** Objective **
Could you return each of the records below word for word, without changing anything?

** Data in this exercise **

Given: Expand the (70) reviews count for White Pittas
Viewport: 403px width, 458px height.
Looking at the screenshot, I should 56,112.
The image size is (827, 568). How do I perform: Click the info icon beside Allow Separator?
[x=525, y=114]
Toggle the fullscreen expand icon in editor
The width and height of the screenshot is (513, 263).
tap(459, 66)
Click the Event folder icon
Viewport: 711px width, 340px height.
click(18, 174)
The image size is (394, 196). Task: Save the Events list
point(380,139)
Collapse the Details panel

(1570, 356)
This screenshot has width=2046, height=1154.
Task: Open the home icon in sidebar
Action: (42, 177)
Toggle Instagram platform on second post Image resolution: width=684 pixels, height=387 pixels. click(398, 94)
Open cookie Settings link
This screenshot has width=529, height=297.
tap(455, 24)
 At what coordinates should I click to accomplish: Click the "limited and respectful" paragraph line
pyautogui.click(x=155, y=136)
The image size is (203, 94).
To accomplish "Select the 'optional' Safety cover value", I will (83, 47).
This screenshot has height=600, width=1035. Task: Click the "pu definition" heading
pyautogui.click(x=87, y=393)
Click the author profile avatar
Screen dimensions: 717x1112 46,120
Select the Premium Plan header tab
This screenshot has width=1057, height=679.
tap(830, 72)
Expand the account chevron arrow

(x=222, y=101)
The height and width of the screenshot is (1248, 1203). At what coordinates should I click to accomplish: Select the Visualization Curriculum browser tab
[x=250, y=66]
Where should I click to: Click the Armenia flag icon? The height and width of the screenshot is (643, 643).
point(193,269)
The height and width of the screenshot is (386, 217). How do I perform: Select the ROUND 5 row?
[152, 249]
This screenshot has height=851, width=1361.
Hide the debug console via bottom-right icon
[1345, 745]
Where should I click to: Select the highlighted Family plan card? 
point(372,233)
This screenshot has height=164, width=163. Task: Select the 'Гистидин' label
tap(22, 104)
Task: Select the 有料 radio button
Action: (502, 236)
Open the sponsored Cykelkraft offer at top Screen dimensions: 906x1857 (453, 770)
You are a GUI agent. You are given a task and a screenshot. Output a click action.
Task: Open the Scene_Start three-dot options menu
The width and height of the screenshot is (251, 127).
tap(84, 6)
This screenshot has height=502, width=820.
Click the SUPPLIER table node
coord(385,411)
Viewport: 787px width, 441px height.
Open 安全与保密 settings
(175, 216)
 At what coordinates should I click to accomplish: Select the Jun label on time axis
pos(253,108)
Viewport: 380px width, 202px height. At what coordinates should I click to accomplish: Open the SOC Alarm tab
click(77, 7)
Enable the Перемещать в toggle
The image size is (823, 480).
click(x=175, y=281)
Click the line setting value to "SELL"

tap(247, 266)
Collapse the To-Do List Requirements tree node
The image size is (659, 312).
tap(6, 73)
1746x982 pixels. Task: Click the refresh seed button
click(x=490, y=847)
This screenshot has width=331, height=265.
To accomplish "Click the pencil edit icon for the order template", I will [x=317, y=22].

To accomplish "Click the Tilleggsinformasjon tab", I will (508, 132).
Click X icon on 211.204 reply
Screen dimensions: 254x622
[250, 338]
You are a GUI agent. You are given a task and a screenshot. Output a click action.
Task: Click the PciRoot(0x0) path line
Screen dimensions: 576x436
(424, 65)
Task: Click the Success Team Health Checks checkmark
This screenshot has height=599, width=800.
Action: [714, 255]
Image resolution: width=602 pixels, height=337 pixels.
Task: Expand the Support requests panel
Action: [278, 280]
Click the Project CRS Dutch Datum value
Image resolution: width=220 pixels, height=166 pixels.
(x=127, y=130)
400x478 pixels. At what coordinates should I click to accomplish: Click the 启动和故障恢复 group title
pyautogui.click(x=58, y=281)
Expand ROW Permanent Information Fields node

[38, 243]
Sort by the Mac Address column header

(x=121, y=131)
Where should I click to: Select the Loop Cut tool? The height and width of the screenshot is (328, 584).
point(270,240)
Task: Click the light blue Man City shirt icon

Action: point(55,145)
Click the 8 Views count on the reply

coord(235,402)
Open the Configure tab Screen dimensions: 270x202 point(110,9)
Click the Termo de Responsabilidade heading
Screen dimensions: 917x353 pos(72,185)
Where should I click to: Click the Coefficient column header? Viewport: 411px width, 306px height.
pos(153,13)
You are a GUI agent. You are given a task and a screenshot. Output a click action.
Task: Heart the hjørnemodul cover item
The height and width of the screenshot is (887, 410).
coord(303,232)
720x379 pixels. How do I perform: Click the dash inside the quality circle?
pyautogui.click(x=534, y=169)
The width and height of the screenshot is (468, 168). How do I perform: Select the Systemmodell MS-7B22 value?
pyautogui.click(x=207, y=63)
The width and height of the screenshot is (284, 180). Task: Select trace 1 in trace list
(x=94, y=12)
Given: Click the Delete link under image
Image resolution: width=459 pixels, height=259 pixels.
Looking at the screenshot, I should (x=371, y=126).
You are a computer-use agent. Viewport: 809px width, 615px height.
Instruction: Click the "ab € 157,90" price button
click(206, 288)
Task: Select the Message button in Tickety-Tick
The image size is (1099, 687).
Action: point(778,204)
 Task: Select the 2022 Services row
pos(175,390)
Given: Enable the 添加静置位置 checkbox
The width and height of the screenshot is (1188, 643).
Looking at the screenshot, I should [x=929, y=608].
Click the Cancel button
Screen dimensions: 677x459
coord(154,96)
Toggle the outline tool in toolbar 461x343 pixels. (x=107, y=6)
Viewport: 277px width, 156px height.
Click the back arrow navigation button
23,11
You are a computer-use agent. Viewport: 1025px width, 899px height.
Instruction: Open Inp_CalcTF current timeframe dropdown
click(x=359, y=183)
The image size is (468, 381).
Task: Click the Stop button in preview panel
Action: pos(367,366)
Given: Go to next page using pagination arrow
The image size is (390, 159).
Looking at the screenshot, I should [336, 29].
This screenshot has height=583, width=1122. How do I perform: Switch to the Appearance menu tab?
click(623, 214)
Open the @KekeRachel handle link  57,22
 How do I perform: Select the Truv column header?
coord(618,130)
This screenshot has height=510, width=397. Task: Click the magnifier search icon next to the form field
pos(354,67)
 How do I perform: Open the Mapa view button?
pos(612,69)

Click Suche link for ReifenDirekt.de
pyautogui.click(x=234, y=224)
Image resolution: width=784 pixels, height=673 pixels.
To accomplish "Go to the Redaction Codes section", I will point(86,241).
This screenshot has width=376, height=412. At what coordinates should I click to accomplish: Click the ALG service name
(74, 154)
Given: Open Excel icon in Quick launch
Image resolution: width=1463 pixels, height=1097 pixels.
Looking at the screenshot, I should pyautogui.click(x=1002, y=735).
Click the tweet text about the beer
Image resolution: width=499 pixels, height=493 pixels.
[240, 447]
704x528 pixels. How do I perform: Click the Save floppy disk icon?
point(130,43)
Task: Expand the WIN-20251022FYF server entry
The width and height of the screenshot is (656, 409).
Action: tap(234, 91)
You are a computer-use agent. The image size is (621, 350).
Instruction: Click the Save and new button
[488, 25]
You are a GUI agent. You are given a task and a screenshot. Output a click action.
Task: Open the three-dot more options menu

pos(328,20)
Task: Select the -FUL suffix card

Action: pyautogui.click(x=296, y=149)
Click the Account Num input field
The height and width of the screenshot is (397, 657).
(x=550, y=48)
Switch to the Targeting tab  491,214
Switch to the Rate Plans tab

** Written response **
Given: Expand the (70) reviews count for White Pittas
Viewport: 403px width, 458px height.
Looking at the screenshot, I should 56,112.
The image size is (827, 568). How do I perform: Click the info icon beside Allow Separator?
[x=525, y=114]
Toggle the fullscreen expand icon in editor
The width and height of the screenshot is (513, 263).
tap(459, 66)
Click the Event folder icon
Viewport: 711px width, 340px height.
click(18, 174)
The image size is (394, 196). Task: Save the Events list
point(380,139)
Collapse the Details panel

(1570, 356)
This screenshot has width=2046, height=1154.
Task: Open the home icon in sidebar
Action: (42, 177)
Toggle Instagram platform on second post Image resolution: width=684 pixels, height=387 pixels. click(398, 94)
Open cookie Settings link
This screenshot has width=529, height=297.
tap(455, 24)
 At what coordinates should I click to accomplish: Click the "limited and respectful" paragraph line
pyautogui.click(x=155, y=136)
The image size is (203, 94).
To accomplish "Select the 'optional' Safety cover value", I will (83, 47).
This screenshot has height=600, width=1035. Task: Click the "pu definition" heading
pyautogui.click(x=87, y=393)
Click the author profile avatar
Screen dimensions: 717x1112 46,120
Select the Premium Plan header tab
This screenshot has width=1057, height=679.
tap(830, 72)
Expand the account chevron arrow

(x=222, y=101)
The height and width of the screenshot is (1248, 1203). At what coordinates should I click to accomplish: Select the Visualization Curriculum browser tab
[x=250, y=66]
Where should I click to: Click the Armenia flag icon? The height and width of the screenshot is (643, 643).
point(193,269)
The height and width of the screenshot is (386, 217). How do I perform: Select the ROUND 5 row?
[152, 249]
This screenshot has height=851, width=1361.
Hide the debug console via bottom-right icon
[1345, 745]
Where should I click to: Select the highlighted Family plan card? 
point(372,233)
This screenshot has height=164, width=163. Task: Select the 'Гистидин' label
tap(22, 104)
Task: Select the 有料 radio button
Action: (502, 236)
Open the sponsored Cykelkraft offer at top Screen dimensions: 906x1857 (453, 770)
You are a GUI agent. You are given a task and a screenshot. Output a click action.
Task: Open the Scene_Start three-dot options menu
The width and height of the screenshot is (251, 127).
tap(84, 6)
This screenshot has height=502, width=820.
Click the SUPPLIER table node
coord(385,411)
Viewport: 787px width, 441px height.
Open 安全与保密 settings
(175, 216)
 At what coordinates should I click to accomplish: Select the Jun label on time axis
pos(253,108)
Viewport: 380px width, 202px height. At what coordinates should I click to accomplish: Open the SOC Alarm tab
click(77, 7)
Enable the Перемещать в toggle
The image size is (823, 480).
click(x=175, y=281)
Click the line setting value to "SELL"

tap(247, 266)
Collapse the To-Do List Requirements tree node
The image size is (659, 312).
tap(6, 73)
1746x982 pixels. Task: Click the refresh seed button
click(x=490, y=847)
This screenshot has width=331, height=265.
To accomplish "Click the pencil edit icon for the order template", I will [x=317, y=22].

To accomplish "Click the Tilleggsinformasjon tab", I will (508, 132).
Click X icon on 211.204 reply
Screen dimensions: 254x622
[250, 338]
You are a GUI agent. You are given a task and a screenshot. Output a click action.
Task: Click the PciRoot(0x0) path line
Screen dimensions: 576x436
(424, 65)
Task: Click the Success Team Health Checks checkmark
This screenshot has height=599, width=800.
Action: [714, 255]
Image resolution: width=602 pixels, height=337 pixels.
Task: Expand the Support requests panel
Action: [278, 280]
Click the Project CRS Dutch Datum value
Image resolution: width=220 pixels, height=166 pixels.
(x=127, y=130)
400x478 pixels. At what coordinates should I click to accomplish: Click the 启动和故障恢复 group title
pyautogui.click(x=58, y=281)
Expand ROW Permanent Information Fields node

[38, 243]
Sort by the Mac Address column header

(x=121, y=131)
Where should I click to: Select the Loop Cut tool? The height and width of the screenshot is (328, 584).
point(270,240)
Task: Click the light blue Man City shirt icon

Action: point(55,145)
Click the 8 Views count on the reply

coord(235,402)
Open the Configure tab Screen dimensions: 270x202 point(110,9)
Click the Termo de Responsabilidade heading
Screen dimensions: 917x353 pos(72,185)
Where should I click to: Click the Coefficient column header? Viewport: 411px width, 306px height.
pos(153,13)
You are a GUI agent. You are given a task and a screenshot. Output a click action.
Task: Heart the hjørnemodul cover item
The height and width of the screenshot is (887, 410).
coord(303,232)
720x379 pixels. How do I perform: Click the dash inside the quality circle?
pyautogui.click(x=534, y=169)
The width and height of the screenshot is (468, 168). How do I perform: Select the Systemmodell MS-7B22 value?
pyautogui.click(x=207, y=63)
The width and height of the screenshot is (284, 180). Task: Select trace 1 in trace list
(x=94, y=12)
Given: Click the Delete link under image
Image resolution: width=459 pixels, height=259 pixels.
Looking at the screenshot, I should (x=371, y=126).
You are a computer-use agent. Viewport: 809px width, 615px height.
Instruction: Click the "ab € 157,90" price button
click(206, 288)
Task: Select the Message button in Tickety-Tick
The image size is (1099, 687).
Action: point(778,204)
 Task: Select the 2022 Services row
pos(175,390)
Given: Enable the 添加静置位置 checkbox
The width and height of the screenshot is (1188, 643).
Looking at the screenshot, I should [x=929, y=608].
Click the Cancel button
Screen dimensions: 677x459
coord(154,96)
Toggle the outline tool in toolbar 461x343 pixels. (x=107, y=6)
Viewport: 277px width, 156px height.
Click the back arrow navigation button
23,11
You are a computer-use agent. Viewport: 1025px width, 899px height.
Instruction: Open Inp_CalcTF current timeframe dropdown
click(x=359, y=183)
The image size is (468, 381).
Task: Click the Stop button in preview panel
Action: pos(367,366)
Given: Go to next page using pagination arrow
The image size is (390, 159).
Looking at the screenshot, I should [336, 29].
This screenshot has height=583, width=1122. How do I perform: Switch to the Appearance menu tab?
click(623, 214)
Open the @KekeRachel handle link  57,22
 How do I perform: Select the Truv column header?
coord(618,130)
This screenshot has height=510, width=397. Task: Click the magnifier search icon next to the form field
pos(354,67)
 How do I perform: Open the Mapa view button?
pos(612,69)

Click Suche link for ReifenDirekt.de
pyautogui.click(x=234, y=224)
Image resolution: width=784 pixels, height=673 pixels.
To accomplish "Go to the Redaction Codes section", I will point(86,241).
This screenshot has width=376, height=412. At what coordinates should I click to accomplish: Click the ALG service name
(74, 154)
Given: Open Excel icon in Quick launch
Image resolution: width=1463 pixels, height=1097 pixels.
Looking at the screenshot, I should pyautogui.click(x=1002, y=735).
Click the tweet text about the beer
Image resolution: width=499 pixels, height=493 pixels.
[240, 447]
704x528 pixels. How do I perform: Click the Save floppy disk icon?
point(130,43)
Task: Expand the WIN-20251022FYF server entry
The width and height of the screenshot is (656, 409).
Action: tap(234, 91)
You are a computer-use agent. The image size is (621, 350).
Instruction: Click the Save and new button
[488, 25]
You are a GUI agent. You are given a task and a screenshot. Output a click action.
Task: Open the three-dot more options menu

pos(328,20)
Task: Select the -FUL suffix card

Action: pyautogui.click(x=296, y=149)
Click the Account Num input field
The height and width of the screenshot is (397, 657).
(x=550, y=48)
Switch to the Targeting tab  491,214
Switch to the Rate Plans tab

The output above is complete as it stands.